With a high stakes heist book it’s always likely that there are going to be casualties, and Crooked Kingdom was no exception. I was expecting for one of the core members Kaz’s crew to die, but I was so unprepared for the how and the why and the when and it was positively heartbreaking View Spoiler » These characters literally grew to feel like family over the course of the 500+ pages that I spent with them, and though I doubt Leigh has plans to return to them anytime soon I will harbor hope that she’ll return to them one day.

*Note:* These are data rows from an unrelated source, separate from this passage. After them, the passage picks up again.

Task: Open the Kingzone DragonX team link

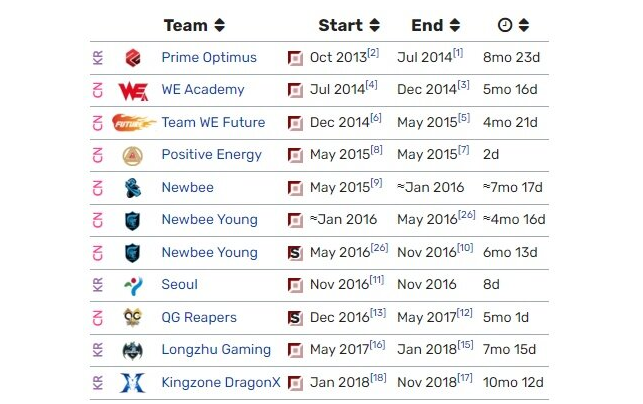Action: [x=221, y=382]
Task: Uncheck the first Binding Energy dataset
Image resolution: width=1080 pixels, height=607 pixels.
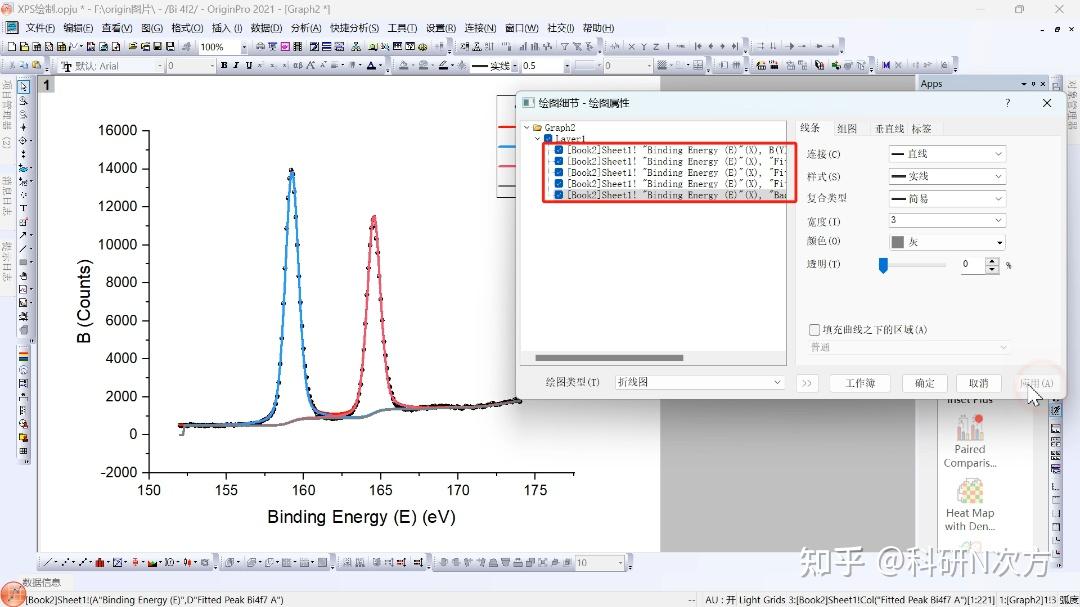Action: pos(559,150)
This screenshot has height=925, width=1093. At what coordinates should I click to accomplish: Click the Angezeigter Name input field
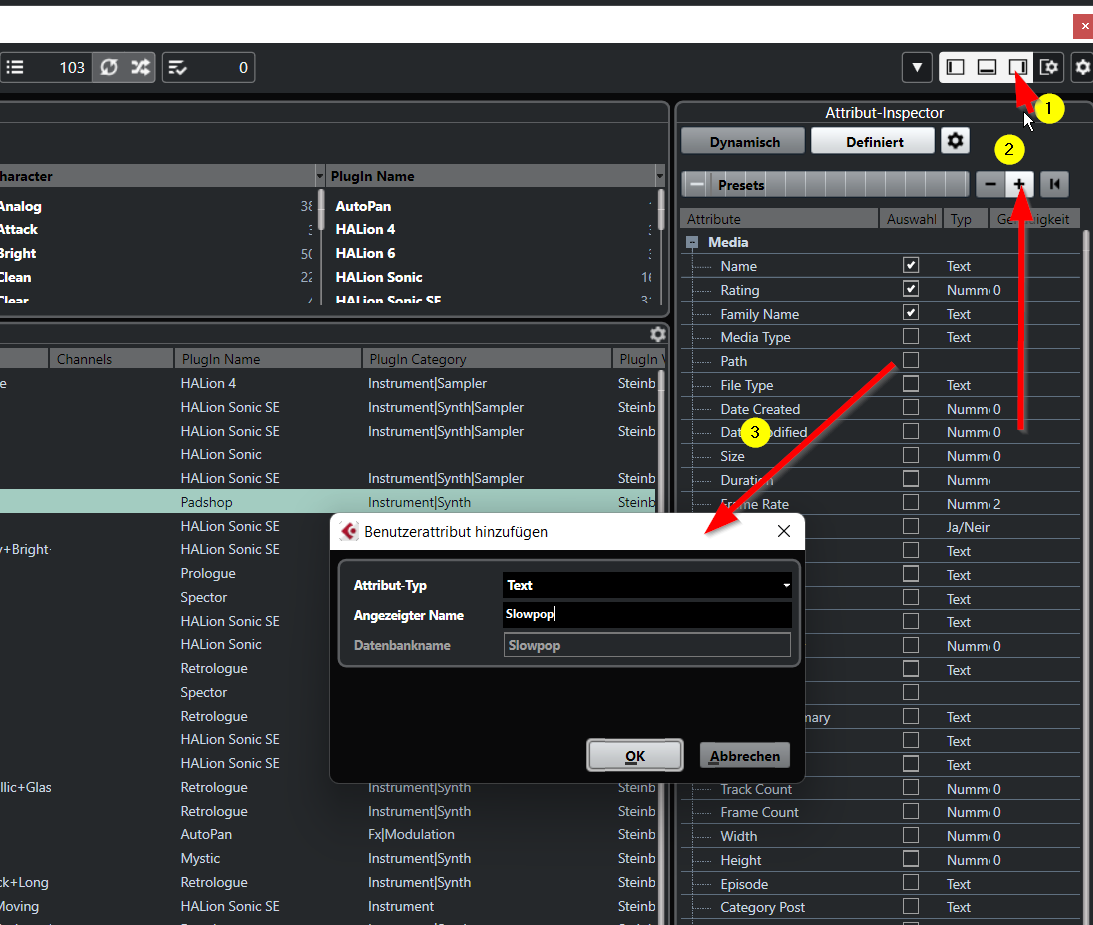pyautogui.click(x=647, y=615)
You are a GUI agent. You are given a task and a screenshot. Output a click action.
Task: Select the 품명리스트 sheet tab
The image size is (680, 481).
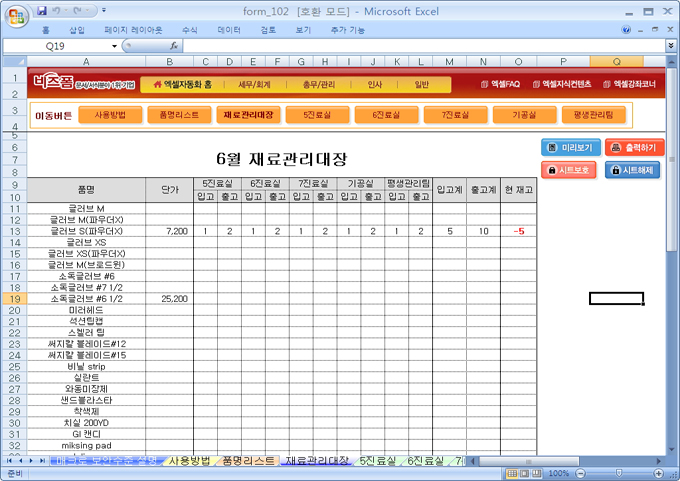point(247,461)
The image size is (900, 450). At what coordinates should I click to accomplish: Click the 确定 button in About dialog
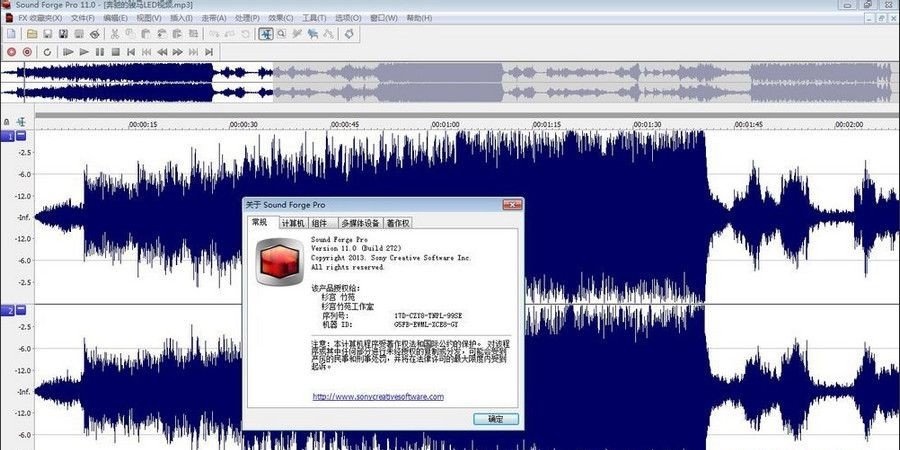(496, 418)
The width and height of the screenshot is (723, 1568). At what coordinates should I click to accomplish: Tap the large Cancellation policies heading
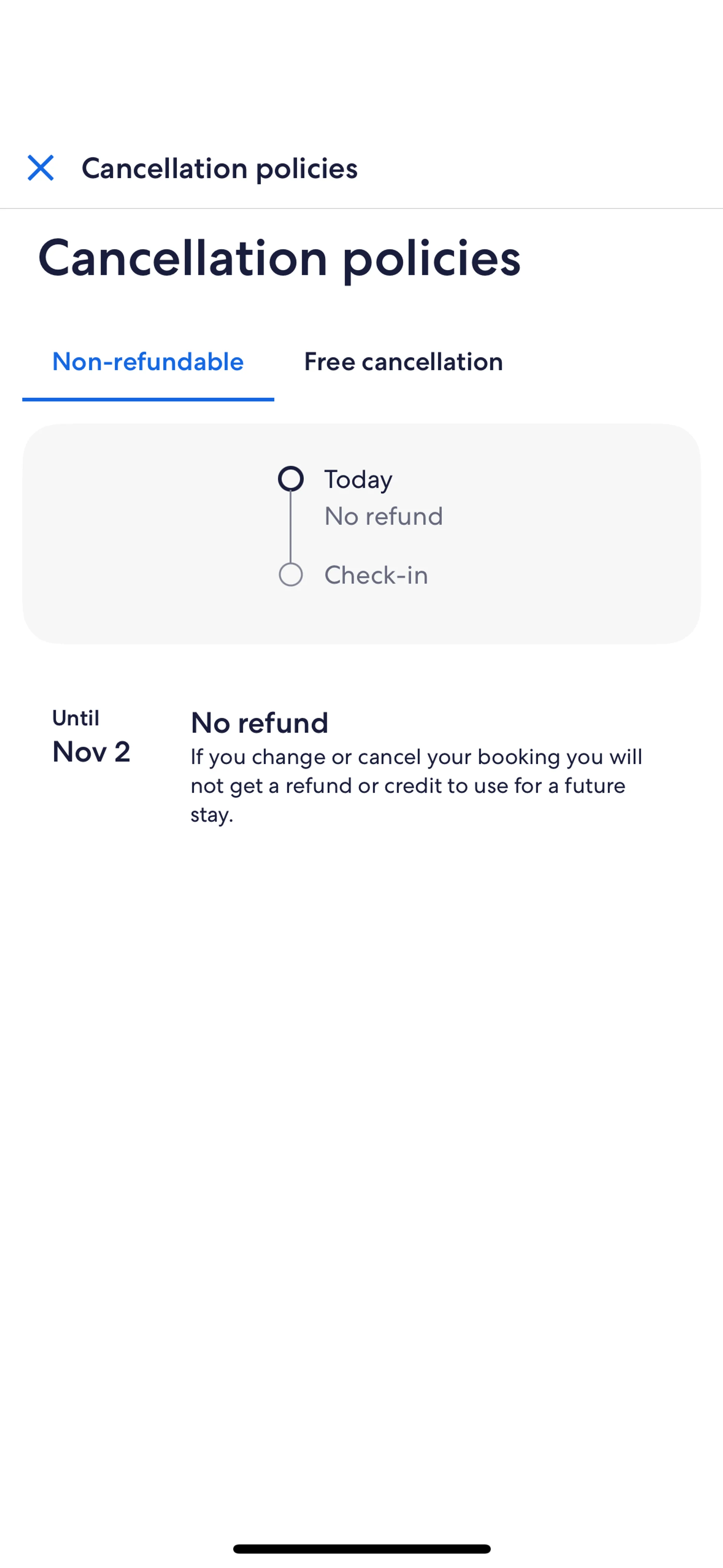coord(279,258)
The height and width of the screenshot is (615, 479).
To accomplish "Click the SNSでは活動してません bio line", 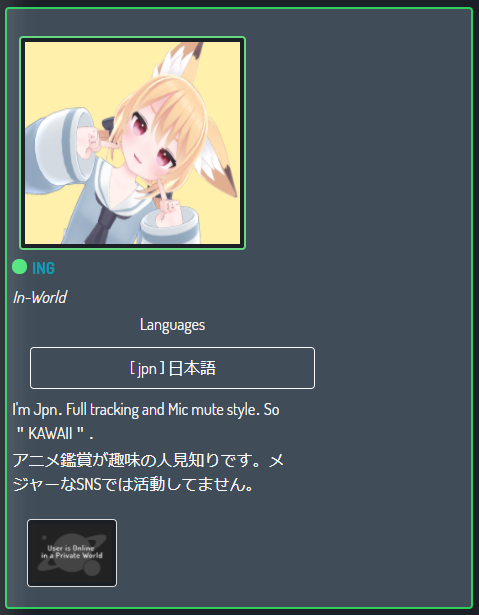I will (133, 485).
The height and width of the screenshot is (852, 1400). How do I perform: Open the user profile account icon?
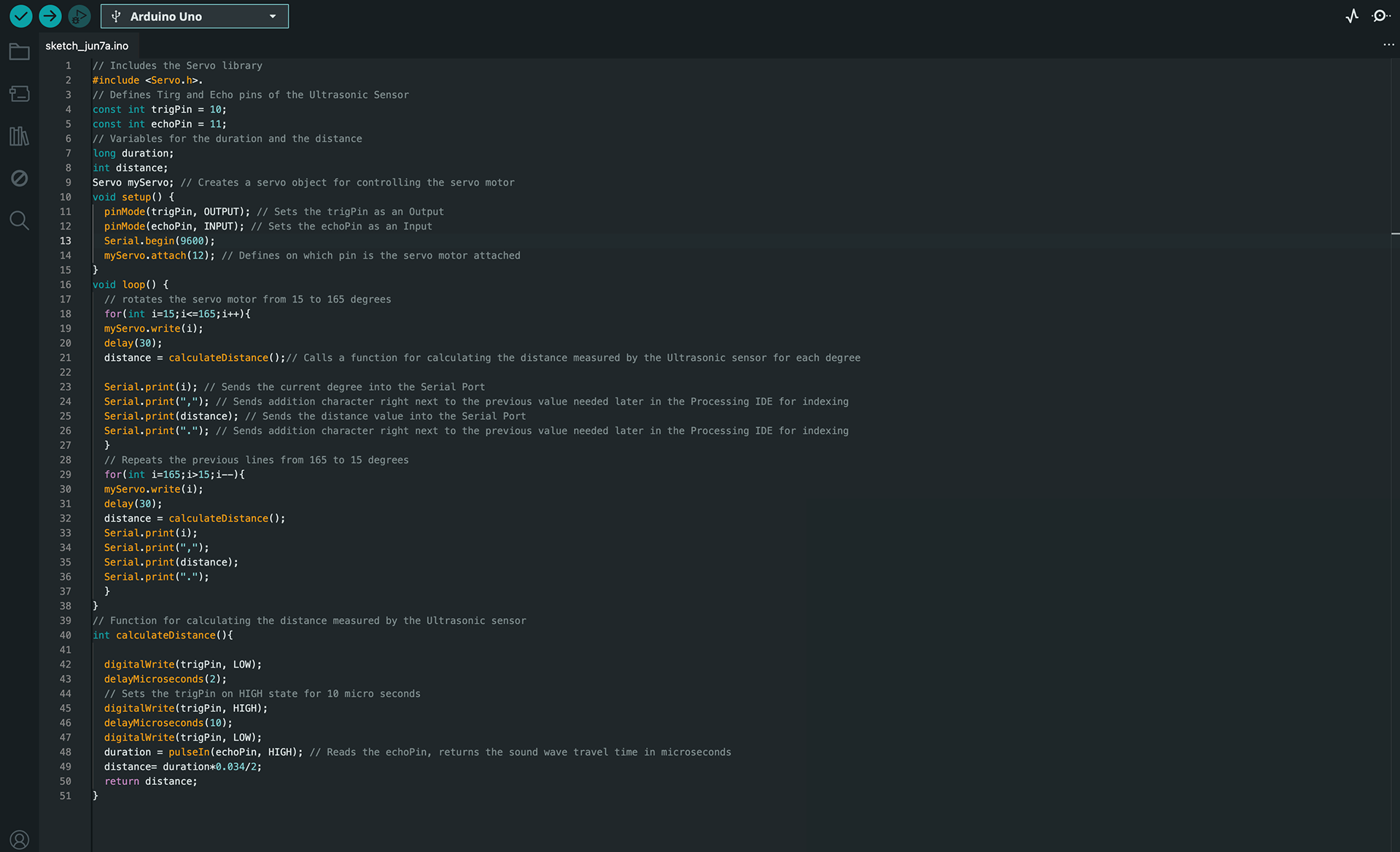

Speaking of returning to the Dregs one day, I actually felt like this book left a lot of loose ends/openings for story continuations, especially for all of the folks who survived and weren’t originally from Ketterdam/didn’t plan on staying in the city after they received their cash. Also there’s a LOT of tie in from Leigh’s Grisha trilogy in this book which had me doing a happy dance because it was SO COOL to see how the political events of the first series tie into this one years later View Spoiler »

Overall: Crooked Kingdom hit the absolute mark for me for a five star fantasy read: It made me feel as though I was transported out of my real world and into the fantasy universe, among the canals and thieves and schemes of Ketterdam right along with the Dregs. It transported me in a way that reminded me of why I developed a love of reading in the first place, and how books will forever immerse me in a way that TV and movies cannot. It also had me laughing out loud as much as it had me stressed and anxious, and Leigh’s placement of rather black comedy against the high stakes of the plot was a perfect balancing act. If you ever hear anyone scoffing at YA or undermining it as a literary categorization again, please shove this book in their hands and I’m 99% sure the intricate plotting, in depth characterization and overall phenomenal writing will change their minds.


7 responses to “Crooked Kingdom by Leigh Bardugo | A Long Overdue Review

  1. If it makes you feel any better, I still haven’t even started this series yet even though it’s been at the top of my TBR for a good year or so. I’m glad to hear that you liked the sequel, though! I’ve been kind of suspicious of duologies because I haven’t read that many and the few that I have ended… interestingly. Maybe this will be the series to give me a good duology experience, though! Lovely review, Cristina!

    Laura @BlueEyeBooks

    Laura @BlueEyeBooks recently posted: 50/50 Friday (71): Favorite/Least Favorite Ships
    • Thank you, Laura! It’s hands down the best YA duology I’ve ever read, but I still feel like I’m getting used to the whole duology concept…sometimes I think I’m so conditioned for trilogies that two books feels like a weird number!

  2. Ashfa

    Crooked Kingdom was my favorite read last year – I loved it!! It broke my heart yes, very badly, but it was just awesome!! So glad you loved it too.